*BRIEF*
Copy out the data line by line exactly, from its start to the line bearing "العربية (902, 17)", inclusive.

*GIVEN DATA*
════

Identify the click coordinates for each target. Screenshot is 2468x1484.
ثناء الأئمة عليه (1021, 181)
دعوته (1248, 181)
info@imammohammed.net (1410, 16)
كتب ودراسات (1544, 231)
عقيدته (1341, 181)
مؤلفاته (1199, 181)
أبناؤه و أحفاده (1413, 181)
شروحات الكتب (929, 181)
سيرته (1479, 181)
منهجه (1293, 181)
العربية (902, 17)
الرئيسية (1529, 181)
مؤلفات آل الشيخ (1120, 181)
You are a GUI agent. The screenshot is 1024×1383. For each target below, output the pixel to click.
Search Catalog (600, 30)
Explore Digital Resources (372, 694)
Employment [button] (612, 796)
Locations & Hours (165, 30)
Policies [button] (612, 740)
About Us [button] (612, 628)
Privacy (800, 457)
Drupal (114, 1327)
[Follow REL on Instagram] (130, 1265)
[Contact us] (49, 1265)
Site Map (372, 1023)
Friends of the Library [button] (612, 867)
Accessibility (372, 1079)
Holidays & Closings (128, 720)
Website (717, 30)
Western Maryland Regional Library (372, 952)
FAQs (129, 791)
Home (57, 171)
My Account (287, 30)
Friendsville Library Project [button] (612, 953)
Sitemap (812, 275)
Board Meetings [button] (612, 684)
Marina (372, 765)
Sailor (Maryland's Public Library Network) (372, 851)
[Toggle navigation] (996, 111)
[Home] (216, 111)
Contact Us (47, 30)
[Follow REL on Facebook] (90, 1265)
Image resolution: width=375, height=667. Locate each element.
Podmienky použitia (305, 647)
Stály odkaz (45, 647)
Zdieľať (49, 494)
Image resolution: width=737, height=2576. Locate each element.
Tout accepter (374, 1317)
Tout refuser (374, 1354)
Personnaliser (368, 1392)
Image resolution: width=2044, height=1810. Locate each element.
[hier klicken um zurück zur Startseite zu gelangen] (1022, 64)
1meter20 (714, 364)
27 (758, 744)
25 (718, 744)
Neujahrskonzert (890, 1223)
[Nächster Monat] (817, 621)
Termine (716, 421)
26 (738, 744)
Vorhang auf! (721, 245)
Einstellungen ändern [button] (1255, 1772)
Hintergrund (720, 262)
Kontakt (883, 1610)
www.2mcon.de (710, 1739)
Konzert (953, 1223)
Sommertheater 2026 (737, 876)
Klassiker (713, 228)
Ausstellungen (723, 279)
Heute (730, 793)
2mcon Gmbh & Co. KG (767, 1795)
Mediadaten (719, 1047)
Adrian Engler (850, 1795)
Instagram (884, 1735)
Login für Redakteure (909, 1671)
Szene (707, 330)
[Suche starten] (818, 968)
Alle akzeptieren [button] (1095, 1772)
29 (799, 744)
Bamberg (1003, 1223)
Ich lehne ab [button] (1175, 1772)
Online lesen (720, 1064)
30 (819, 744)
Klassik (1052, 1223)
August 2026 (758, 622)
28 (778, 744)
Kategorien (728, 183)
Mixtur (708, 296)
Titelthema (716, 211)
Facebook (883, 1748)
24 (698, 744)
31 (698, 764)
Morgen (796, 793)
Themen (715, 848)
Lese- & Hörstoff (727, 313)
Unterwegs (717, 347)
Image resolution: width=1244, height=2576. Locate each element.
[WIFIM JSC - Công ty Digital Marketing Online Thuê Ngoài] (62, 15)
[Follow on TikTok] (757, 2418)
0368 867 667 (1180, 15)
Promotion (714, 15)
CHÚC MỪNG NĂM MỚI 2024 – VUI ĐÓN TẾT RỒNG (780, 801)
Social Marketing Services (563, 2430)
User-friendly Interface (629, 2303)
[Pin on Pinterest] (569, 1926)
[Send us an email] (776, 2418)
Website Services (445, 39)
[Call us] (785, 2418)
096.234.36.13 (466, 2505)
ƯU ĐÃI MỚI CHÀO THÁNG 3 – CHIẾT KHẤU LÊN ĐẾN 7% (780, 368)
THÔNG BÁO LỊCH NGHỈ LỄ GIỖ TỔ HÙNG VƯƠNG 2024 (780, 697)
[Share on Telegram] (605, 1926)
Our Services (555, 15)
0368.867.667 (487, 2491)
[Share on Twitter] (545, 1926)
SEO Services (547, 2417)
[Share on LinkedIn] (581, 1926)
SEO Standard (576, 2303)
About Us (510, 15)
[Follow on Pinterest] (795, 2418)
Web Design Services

════

*RESPONSE*
Identify the click coordinates for each target. Screenshot is 2468x1484.
ثناء الأئمة عليه (1021, 181)
دعوته (1248, 181)
info@imammohammed.net (1410, 16)
كتب ودراسات (1544, 231)
عقيدته (1341, 181)
مؤلفاته (1199, 181)
أبناؤه و أحفاده (1413, 181)
شروحات الكتب (929, 181)
سيرته (1479, 181)
منهجه (1293, 181)
العربية (902, 17)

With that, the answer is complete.